TASK INSTRUCTIONS
Check each line of the data, and copy those where "Animals" appears.
** RECORDS FOR THIS TASK follows **
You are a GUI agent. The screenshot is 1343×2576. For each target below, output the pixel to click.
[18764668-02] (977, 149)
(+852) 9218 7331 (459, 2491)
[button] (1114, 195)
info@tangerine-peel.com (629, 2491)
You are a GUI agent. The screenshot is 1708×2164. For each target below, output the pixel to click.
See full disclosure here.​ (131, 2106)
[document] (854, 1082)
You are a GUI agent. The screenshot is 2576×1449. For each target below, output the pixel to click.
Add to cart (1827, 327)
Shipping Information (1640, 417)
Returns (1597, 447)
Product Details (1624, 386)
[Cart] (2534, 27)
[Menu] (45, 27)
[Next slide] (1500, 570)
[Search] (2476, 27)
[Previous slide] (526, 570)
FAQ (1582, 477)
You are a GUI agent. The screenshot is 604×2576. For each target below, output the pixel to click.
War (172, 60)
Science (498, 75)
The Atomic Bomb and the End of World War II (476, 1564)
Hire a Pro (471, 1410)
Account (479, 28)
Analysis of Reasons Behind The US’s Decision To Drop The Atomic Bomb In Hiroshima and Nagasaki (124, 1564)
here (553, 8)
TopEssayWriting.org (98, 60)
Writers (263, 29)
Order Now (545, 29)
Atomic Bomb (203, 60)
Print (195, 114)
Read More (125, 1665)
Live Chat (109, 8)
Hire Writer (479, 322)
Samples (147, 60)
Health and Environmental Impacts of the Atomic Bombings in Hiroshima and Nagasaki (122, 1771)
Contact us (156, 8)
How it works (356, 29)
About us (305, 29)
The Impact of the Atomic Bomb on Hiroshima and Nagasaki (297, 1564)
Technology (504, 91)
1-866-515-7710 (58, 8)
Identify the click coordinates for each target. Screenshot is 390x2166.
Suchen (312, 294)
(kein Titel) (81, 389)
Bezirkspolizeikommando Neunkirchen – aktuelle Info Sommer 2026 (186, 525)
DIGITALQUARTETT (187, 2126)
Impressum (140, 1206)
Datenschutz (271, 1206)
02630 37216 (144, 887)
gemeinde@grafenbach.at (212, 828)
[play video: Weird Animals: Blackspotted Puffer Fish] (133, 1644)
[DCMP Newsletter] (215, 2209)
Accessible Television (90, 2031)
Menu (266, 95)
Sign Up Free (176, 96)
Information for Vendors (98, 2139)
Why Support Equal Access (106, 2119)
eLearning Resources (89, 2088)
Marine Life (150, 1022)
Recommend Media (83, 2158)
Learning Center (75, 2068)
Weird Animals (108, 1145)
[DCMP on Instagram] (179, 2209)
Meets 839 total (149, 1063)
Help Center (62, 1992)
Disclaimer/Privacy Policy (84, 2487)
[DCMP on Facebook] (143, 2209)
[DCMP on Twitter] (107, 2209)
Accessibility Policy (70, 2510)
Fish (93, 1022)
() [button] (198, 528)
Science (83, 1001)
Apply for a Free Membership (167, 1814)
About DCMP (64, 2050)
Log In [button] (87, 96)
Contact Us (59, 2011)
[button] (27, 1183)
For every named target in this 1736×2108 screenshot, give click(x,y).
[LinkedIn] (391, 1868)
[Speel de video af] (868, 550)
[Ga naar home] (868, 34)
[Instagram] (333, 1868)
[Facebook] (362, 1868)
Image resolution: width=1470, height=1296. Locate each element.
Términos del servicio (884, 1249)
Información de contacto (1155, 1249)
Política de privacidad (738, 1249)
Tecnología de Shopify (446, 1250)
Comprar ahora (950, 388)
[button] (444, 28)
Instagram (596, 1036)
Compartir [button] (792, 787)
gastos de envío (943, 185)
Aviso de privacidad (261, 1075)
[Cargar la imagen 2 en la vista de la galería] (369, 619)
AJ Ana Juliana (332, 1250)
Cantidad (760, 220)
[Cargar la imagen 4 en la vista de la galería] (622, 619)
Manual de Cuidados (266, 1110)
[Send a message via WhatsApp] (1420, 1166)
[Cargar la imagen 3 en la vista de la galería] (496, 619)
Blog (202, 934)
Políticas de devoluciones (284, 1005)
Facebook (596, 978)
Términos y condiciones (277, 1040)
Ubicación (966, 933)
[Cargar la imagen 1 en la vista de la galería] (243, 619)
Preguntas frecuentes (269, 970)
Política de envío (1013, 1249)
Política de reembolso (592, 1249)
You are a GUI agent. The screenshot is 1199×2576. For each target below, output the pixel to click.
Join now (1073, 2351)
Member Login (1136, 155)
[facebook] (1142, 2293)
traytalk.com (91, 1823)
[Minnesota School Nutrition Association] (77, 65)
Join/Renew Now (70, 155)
** End of RECORDS FOR THIS TASK **
WRITTEN ANSWER
[play video: Weird Animals: Blackspotted Puffer Fish] (133, 1644)
Weird Animals (108, 1145)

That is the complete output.